** Input follows **

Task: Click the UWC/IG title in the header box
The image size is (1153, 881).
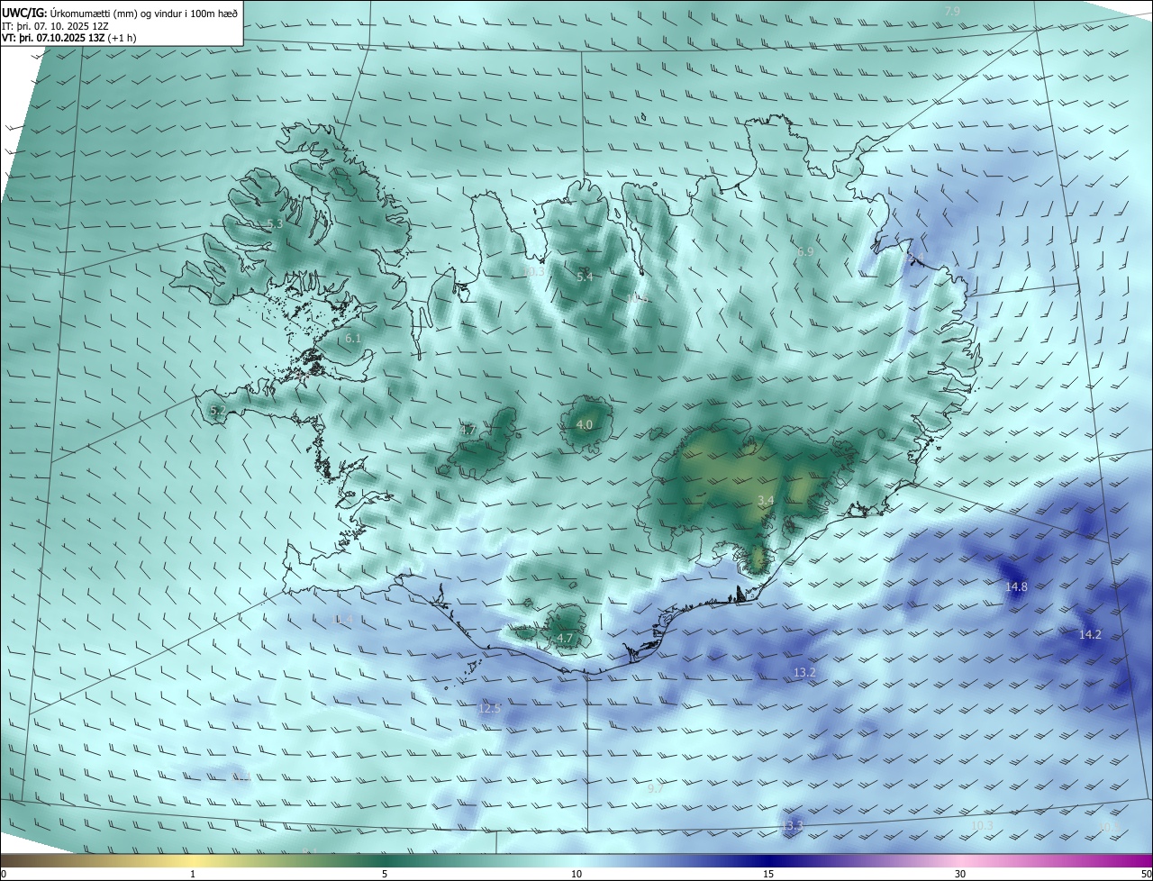Action: 24,13
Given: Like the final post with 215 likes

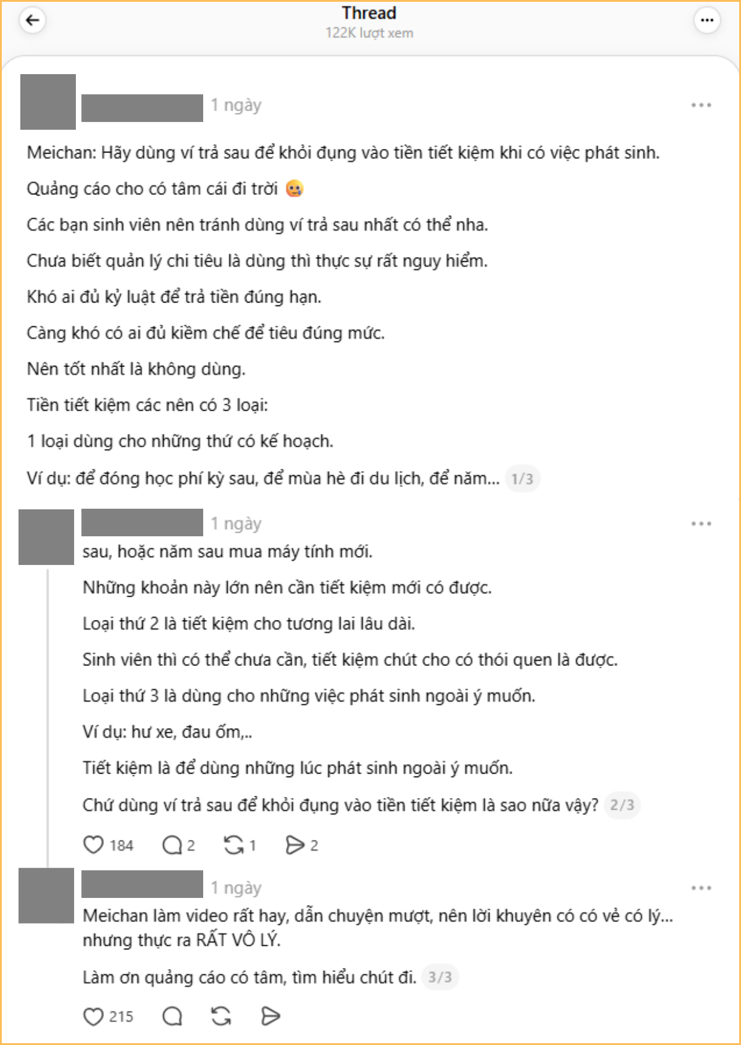Looking at the screenshot, I should (x=94, y=1015).
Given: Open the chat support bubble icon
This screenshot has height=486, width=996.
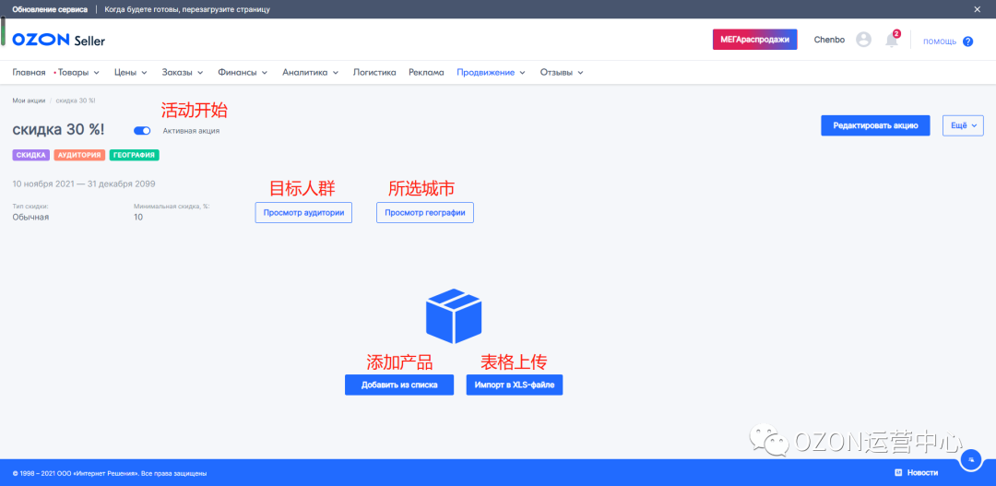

** End of Input **

Could every line above be set down exactly, with the pictures omitted?

== Result ==
Task: Click the UWC/IG title in the header box
The image size is (1153, 881).
Action: 24,13
Given: Like the final post with 215 likes

Looking at the screenshot, I should (x=94, y=1015).
Given: Open the chat support bubble icon
This screenshot has height=486, width=996.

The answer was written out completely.